The actor playfully engages with a UW geoscience class.

During his last in-person lecture in March, Professor Stephen Meyers asked his Geoscience 100 students to dream big about the class’s future with the pandemic threatening to force them apart. They made a whimsical request: an interaction with Dwayne “The Rock” Johnson about rocks.

Meyers, who draws analogies to the actor in his class, reached out to The Rock on Twitter. Such an inquiry to an A-list celebrity is almost certain to get lost in a black hole of millions (and millions) of mentions. But a few days later, The Rock responded with a string of charming tweets.

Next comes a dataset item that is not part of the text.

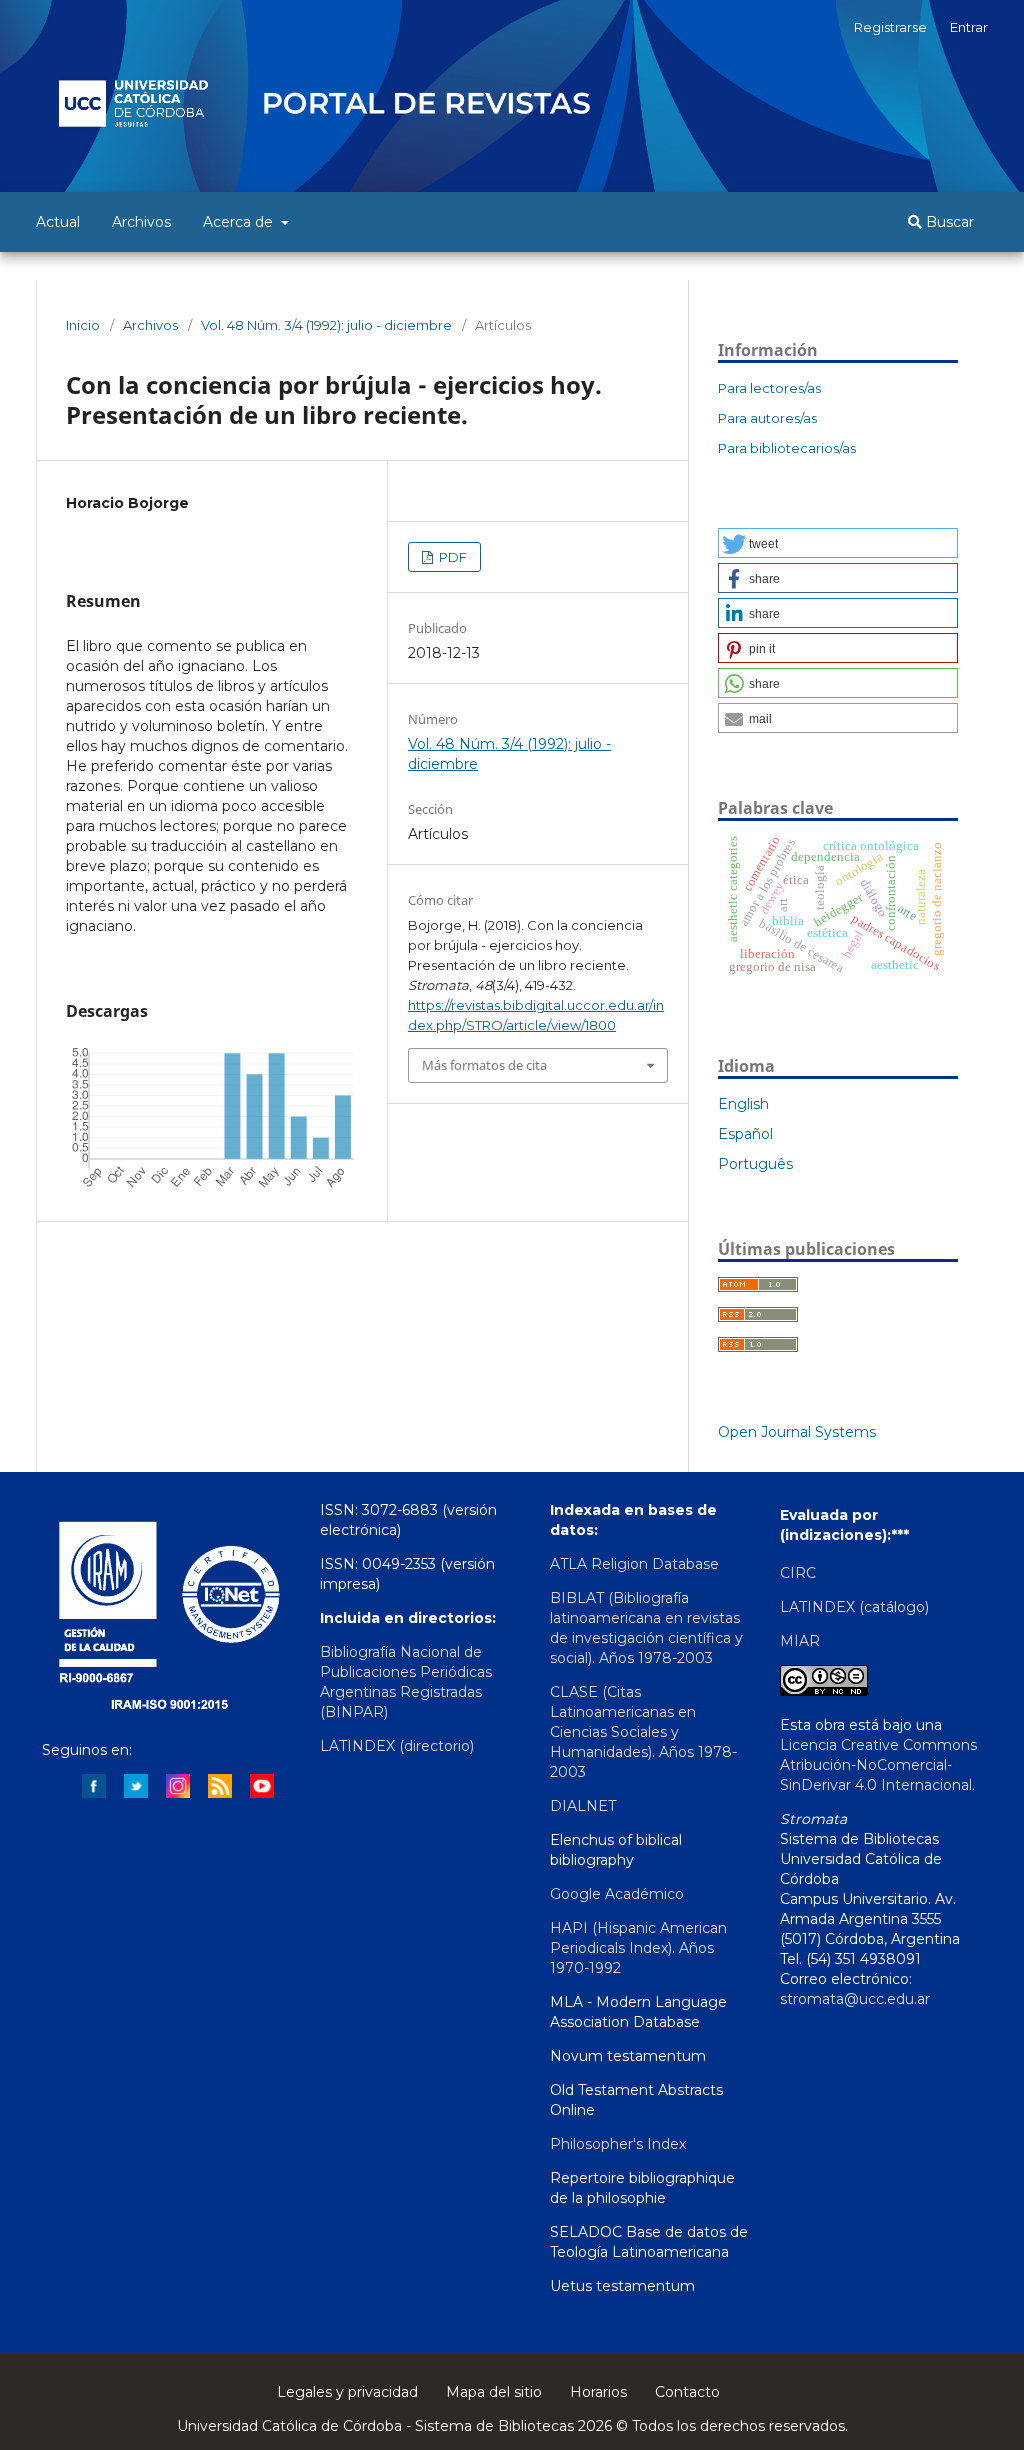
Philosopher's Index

Tweet from Dwayne Johnson that reads, "Hello Professor and the 428 students of GeoSci 100 at University of Wisconsin–Madison. I'm flattered your students saw me as 'the dream,' much like my wife on our date nights... but I digress. My favorite geological place would be Kilauea Volcano, in Hawaii. You can literally walk up."

His favorite geological place? Kilauea Volcano in Hawaii, where he spent much of his childhood. His favorite geoscience topics? Seismology, paleontology, and oceanography. “Mother Nature rules,” he wrote.

And his favorite rock? “Well, from the three scientific classes of rocks — sedimentary, metamorphic, and igneous. I would have to go with the big, brown, bald, tattooed Rock,” he joked. “And if all your 428 students want a big fat A in this class, then that better be their favorite Rock, too.”

Meyers featured The Rock’s tweets in his final remote lecture in May. The recorded talk, titled “Living in an Uncertain World,” looked something like a short film. Meyers climbed to the top of his house, transforming his flat rooftop into a giant chalkboard to map out Earth’s systems and filming the dramatic scene with a drone. His video concluded with a poem for his students. “When I look at you,” Meyers wrote, “I see billions of years and a world of possibilities.”

Truly, after a geoscience lecture by The Rock, anything seems possible.